━━ Excerpted text ━━
Kosbe: Under the Radar and in the Studio

Why One Brooklyn Stick Up Kid is Worth Watching

Sometimes on the street you get an inkling of the future. It could be an overheard excerpt from a cell-phone conversation about a club show the night before, or the color and texture of woman’s blouse as it flutters around her while she reads on a park bench, or the sight of the 3rd food truck this week selling spicy meatballs. Something tells you that you just got a glimpse of the future. And while it doesn’t completely reveal itself in it’s fullness, you can see a nascent potential, a storyline developing that may go far beyond it’s current self. Sometimes when you see a Kosbe sticker on a paper box, it feels that way too. In fact, each time you see one of his pieces on the street, it grabs you from above the fray. Yet it seems like he’s been under the radar. He may not stay there much longer.

Kosbe (photo © Jaime Rojo)

In the ebb and the flow of the Street Art conversation in New York, you keep seeing Kosbe’s wacky characters popping up in doorways and paper boxes. They aren’t tossed off little marker drawings done while watching TV – they’re intense petite character studies. Packed into one slapped on sticker is a lot of cacophonic kineticism; near crazed city characters with primitive wild eyes staring or blinkered, with tight jaws and teeth squarely gritted. The folk faces and forms are framed by an ardent prose, non-sequitors of angst and inside jokes. “What’s the guy saying?” you could ask. And why is he yelling? “Is he okay, is he mocking me? It’s the bundled rage and cryptic cleverness of the court jester.  Layers of reapplied color and repeated lines trap multiple actions on one non-static figure. This is not simple tagging, it’s a stationary tornado.

Kosbe (photo © Jaime Rojo)

Street Artist Kosbe has put in two good decades of practice, and has learned some lessons the hard way. He’s been hitting up New York for a half decade but he comes from a long graffiti history as a kid in his native Chicago. Now a practicing artist readying a solo gallery show for fall, he grew up in a very young single-parent home where his mom created a small studio for the boy in the back of their apartment. “My mom was really supportive of me as an artist. When I was a kid she gave me this little back room that she allowed me to use like a painting studio. So I was always grabbing stuff off the street and bringing it in there, painting it. I was very secretive with my stuff. A lot of people would come over and see my stuff and they were like, ‘Dude, I didn’t know that you painted’. I was very protective of it.”

That hasn’t changed. He still likes to use found materials as canvasses, as he shows us around his small studio hidden in a warehouse in New York. “I’m always using things that I find in the streets. Like this is an old grading book from 1919,” he says as he pulls out a tattered tome with pages ripped out.  “It has all these people’s signatures. I found this outside a high school in Brooklyn. It’s really cool. So that’s what I’ve been using for my drawings.”

Kosbe (photo © Jaime Rojo)

Kosbe (photo © Jaime Rojo)

Tough times at home got him in trouble at school and with the police as a youth. Describing himself as hard headed, he talks about running away as a young teen to San Francisco for a while in the early 90s, where he spent a lot of time on the street admiring a new kind of character-based and tattoo influenced graffiti on the street by people like Twist (Barry McGee), Mike Giant, and Reminisce. “I went out and there were these Reminisce horses everywhere and they were great because you were going down the street and you would see this horse like galloping down the street. This stuff really blew me away. So I think the same time this stuff was going on there, over here in NY you had like Cost and Revs posting bills and doing rollers. And back then there wasn’t the internet.”
━━━
━━ Collected material ━━
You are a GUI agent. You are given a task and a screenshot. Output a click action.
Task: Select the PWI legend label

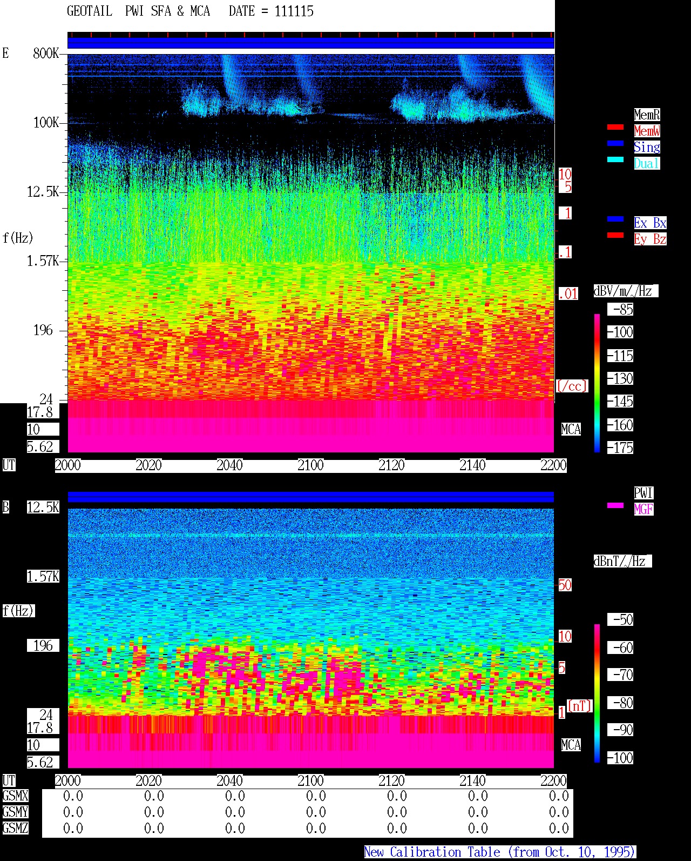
━━━
▶ _Work instruction A_: In the Kosbe profile, list every graffiti artist named in the paragraph that begins "Tough times at home."
▶ _Work instruction B_: Reproduce the passage of the Kosbe profile between "Kosbe: Under the" and "there much longer.", inclusive.

▶ _Written solution A_: Twist (Barry McGee), Mike Giant, Reminisce, Cost, Revs

▶ _Written solution B_:
Kosbe: Under the Radar and in the Studio

Why One Brooklyn Stick Up Kid is Worth Watching

Sometimes on the street you get an inkling of the future. It could be an overheard excerpt from a cell-phone conversation about a club show the night before, or the color and texture of woman’s blouse as it flutters around her while she reads on a park bench, or the sight of the 3rd food truck this week selling spicy meatballs. Something tells you that you just got a glimpse of the future. And while it doesn’t completely reveal itself in it’s fullness, you can see a nascent potential, a storyline developing that may go far beyond it’s current self. Sometimes when you see a Kosbe sticker on a paper box, it feels that way too. In fact, each time you see one of his pieces on the street, it grabs you from above the fray. Yet it seems like he’s been under the radar. He may not stay there much longer.